Son style direct et simple a su séduire un pan important de la population biélorusse. "Tikhanovskaïa est une excellente page blanche", explique Anna Colin Lebedev. La candidate incarne tout le contraire du président vieillissant et machiste Loukachenko. "Elle n'est pas un leader mais un très bon miroir de la société", qui se veut plus égalitaire et ouverte sur l'étranger. "Elle n'avait pas d'engagement politique donc on ne peut pas la soupçonner d'être un pion de la Russie ou de l'Europe", ajoute Alice Syrakvash. 

Svetlana Tikhanovskaïa a su s'entourer de deux alliées de taille : Maria Kolesnikova, ex-directrice de campagne de l'ancien banquier Viktor Babaryko, candidat à la présidentielle mis sous les verrous pour des accusations de fraude et de blanchiment d'argent, et Veronika Tsepkalo, épouse d'un troisième détracteur du régime, exilé en Russie. Les deux femmes lui apportent un soutien logistique de taille. Ensemble, elles sillonnent la Biélorussie et vont à la rencontre de la population.
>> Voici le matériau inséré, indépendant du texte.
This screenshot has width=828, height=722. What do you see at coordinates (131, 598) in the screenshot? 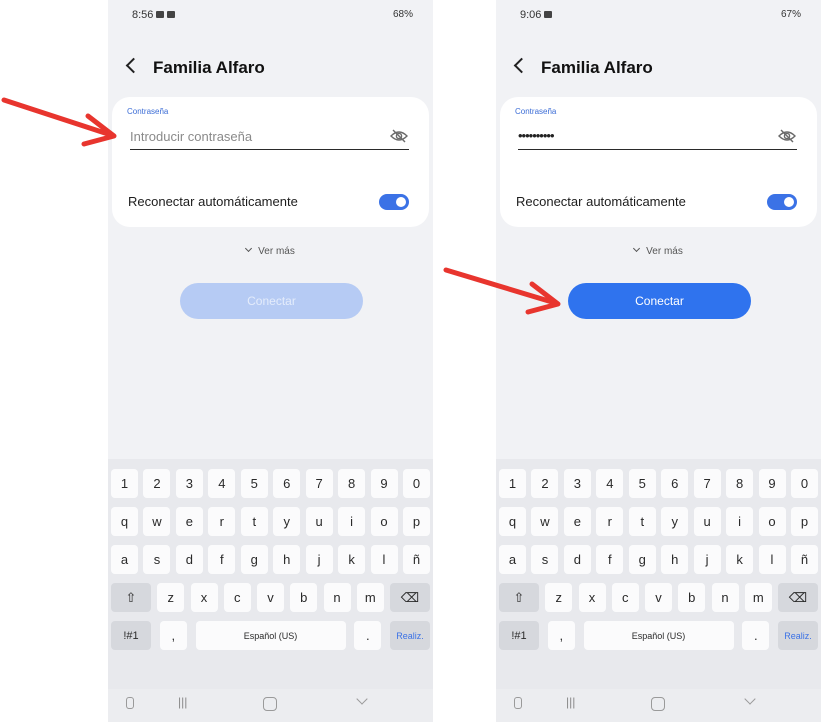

Sur son programme, Svetlana Tikhanovskaïa est restée vague. Elle a surtout promis la libération des prisonniers politiques, un référendum constitutionnel et l'organisation de nouvelles élections libres. Elle ne veut pas régner sur le pays mais mettre fin au régime en place.

5Elle a dû s'exiler en Lituanie peu après l'élection

A la veille du scrutin, Maria Kolesnikova et la porte-parole de l'opposante, Maria Moroz, ont toutes les deux été arrêtées. Juste après le vote, Svetlana Tikhanovskaïa a quant à elle été contrainte de quitter le pays et a rejoint ses enfants exilés en Lituanie. "Les Biélorusses ont interprété son départ comme la conséquence de menaces", observe Anna Colin Lebedev. Dans un discours filmé où elle apparaissait fatiguée, Tikhanovskaïa expliquait avoir pris "seule" cette "décision très difficile". "Je pensais que cette campagne (présidentielle) m’avait endurcie et donné la force de tout supporter. Mais je suis sans doute restée la femme faible que j’étais au début", ajoutait-elle. Un discours perçu comme celui "d'une prise d'otage", commente la spécialiste de l'ex-URSS. 

"Mais le fait qu'elle soit à l'étranger ne change pas grand-chose", souligne-t-elle. "La protestation biélorusse n'a pas besoin de Tikhanovskaïa. Elle n'est pas l'idéologue, elle n'est pas le leader du mouvement, mais en revanche ils vont clamer qu'elle est la présidente", analyse-t-elle.